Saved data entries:

—————

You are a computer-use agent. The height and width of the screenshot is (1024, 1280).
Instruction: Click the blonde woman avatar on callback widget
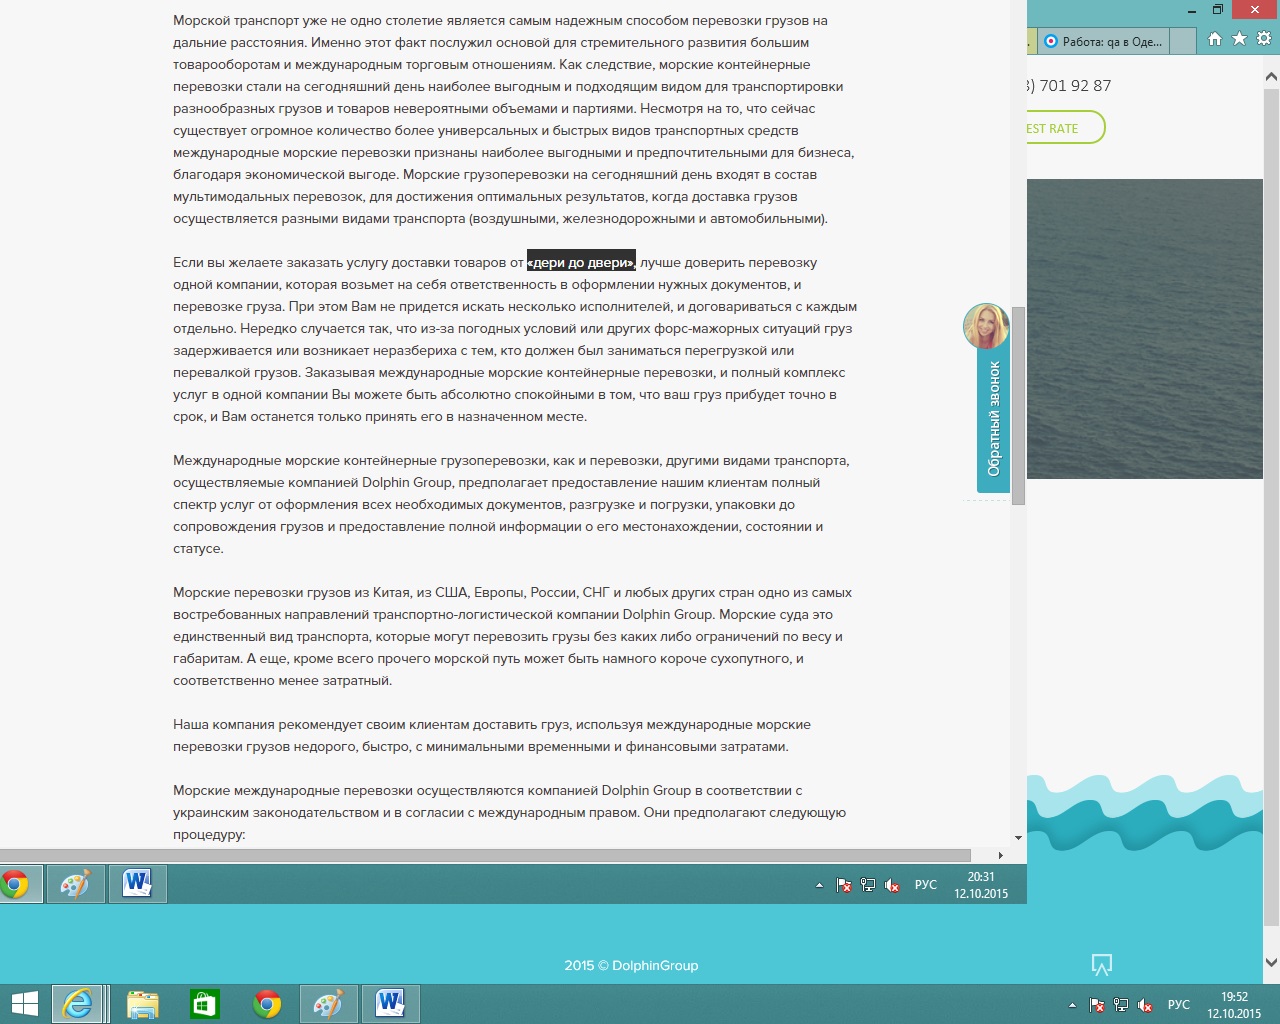[985, 326]
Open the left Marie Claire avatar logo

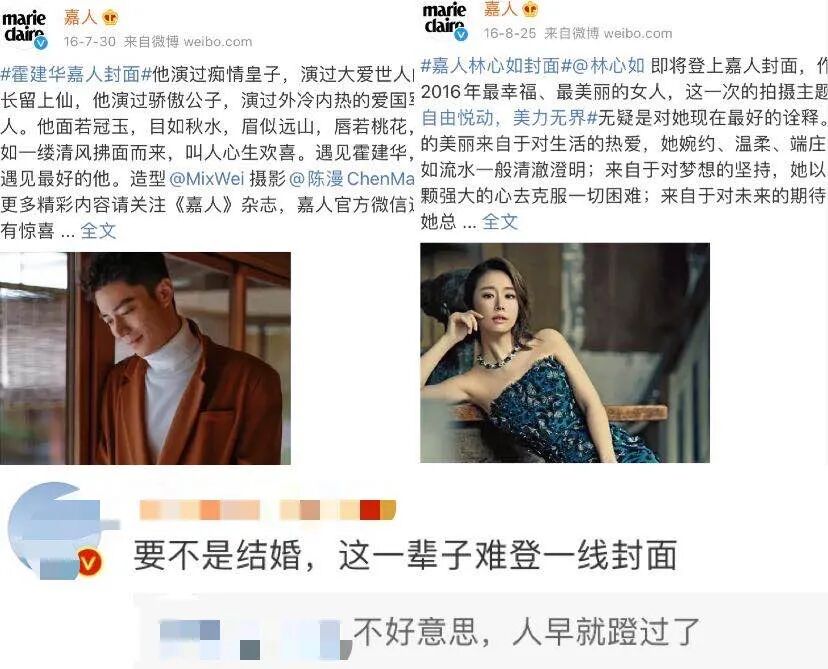[x=24, y=29]
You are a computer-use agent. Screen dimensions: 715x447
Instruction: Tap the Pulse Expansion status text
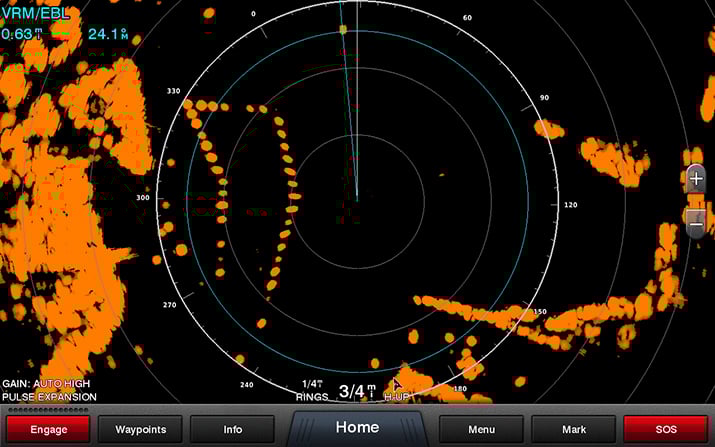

—————

Exercise prompt: The pictures in the entries above should be left out; all else must be copied exactly.

Exercise solution:
You are a computer-use agent. The height and width of the screenshot is (1024, 1280).
Instruction: Click the blonde woman avatar on callback widget
[985, 326]
Open the left Marie Claire avatar logo

[x=24, y=29]
You are a computer-use agent. Screen dimensions: 715x447
Instruction: Tap the Pulse Expansion status text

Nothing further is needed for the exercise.